> Your objective: Write out the material below again, replacing "dropdown" with "drop-down list" and keeping everything else unchanged. Omit the pictures from your answer.

Material excerpted from a collection
**********

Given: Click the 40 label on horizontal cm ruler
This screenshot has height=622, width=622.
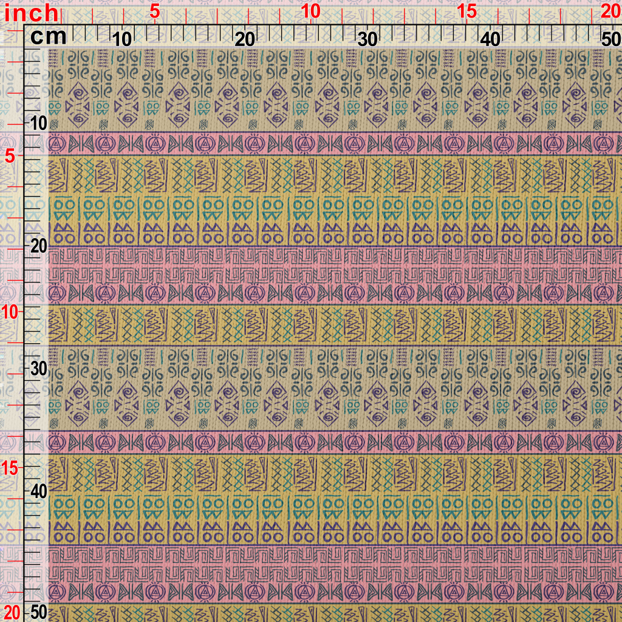Looking at the screenshot, I should click(x=490, y=39).
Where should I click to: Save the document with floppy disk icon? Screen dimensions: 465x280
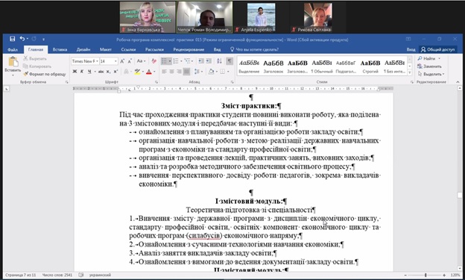coord(12,39)
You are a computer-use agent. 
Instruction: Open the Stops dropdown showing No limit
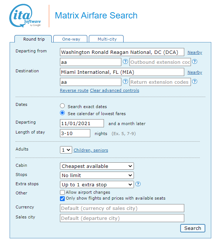click(x=97, y=175)
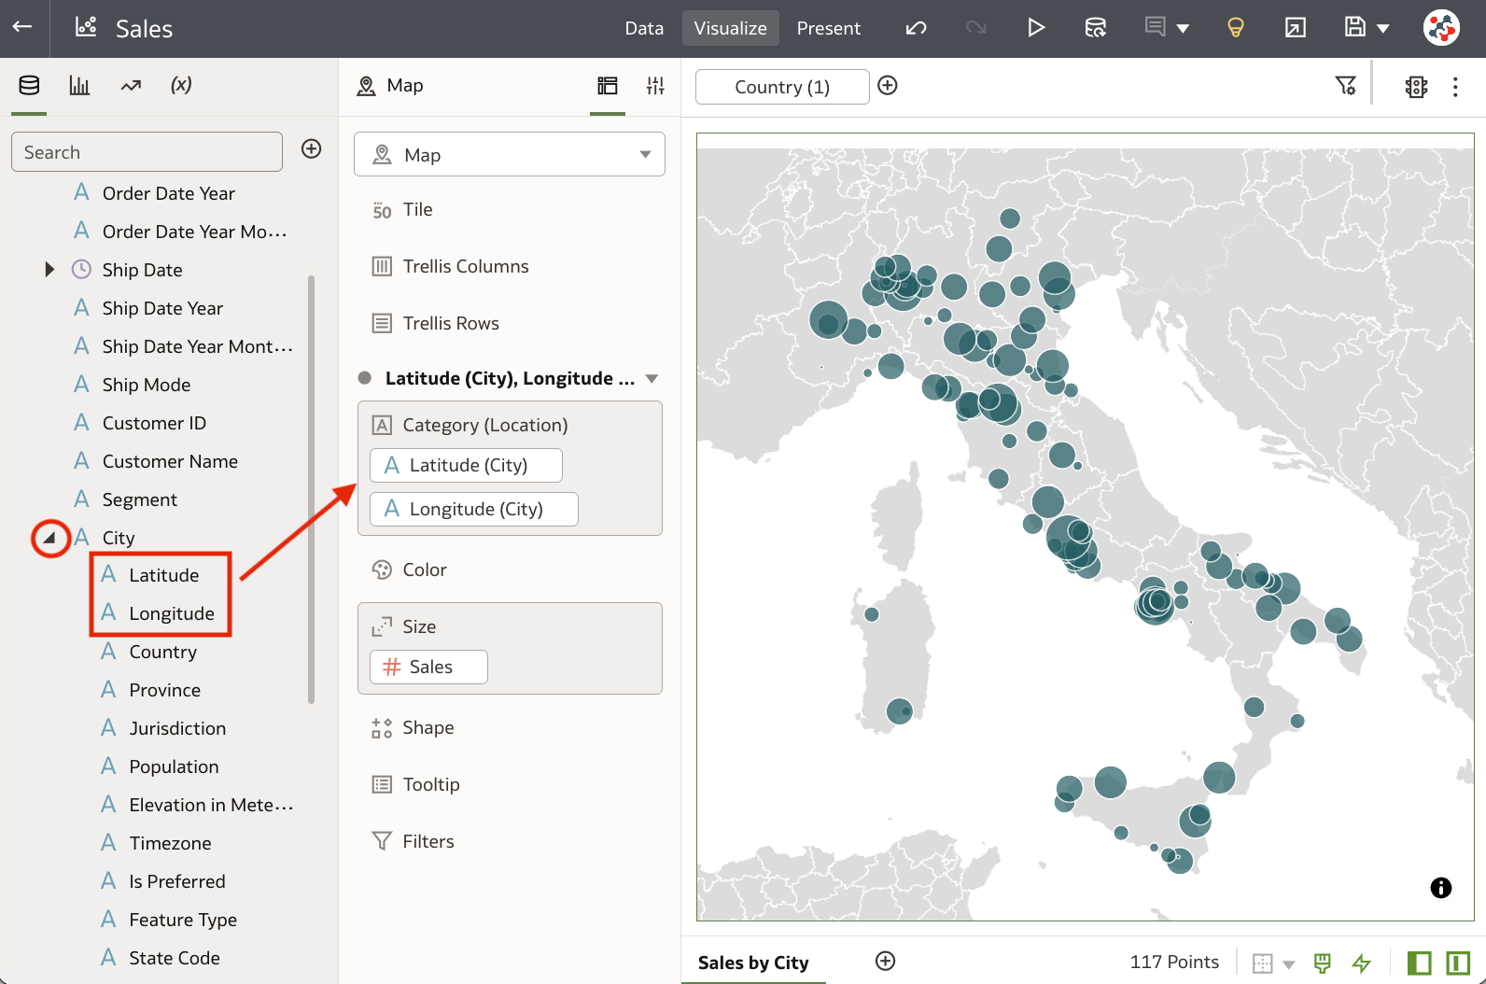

**********

> Reply to the task:
Given: Click the 40 label on horizontal cm ruler
This screenshot has height=622, width=622.
Looking at the screenshot, I should click(x=490, y=39).
Where should I click to: Save the document with floppy disk icon? Screen dimensions: 465x280
coord(12,39)
You are a computer-use agent. 
Instruction: Open the Stops drop-down list showing No limit
click(x=97, y=175)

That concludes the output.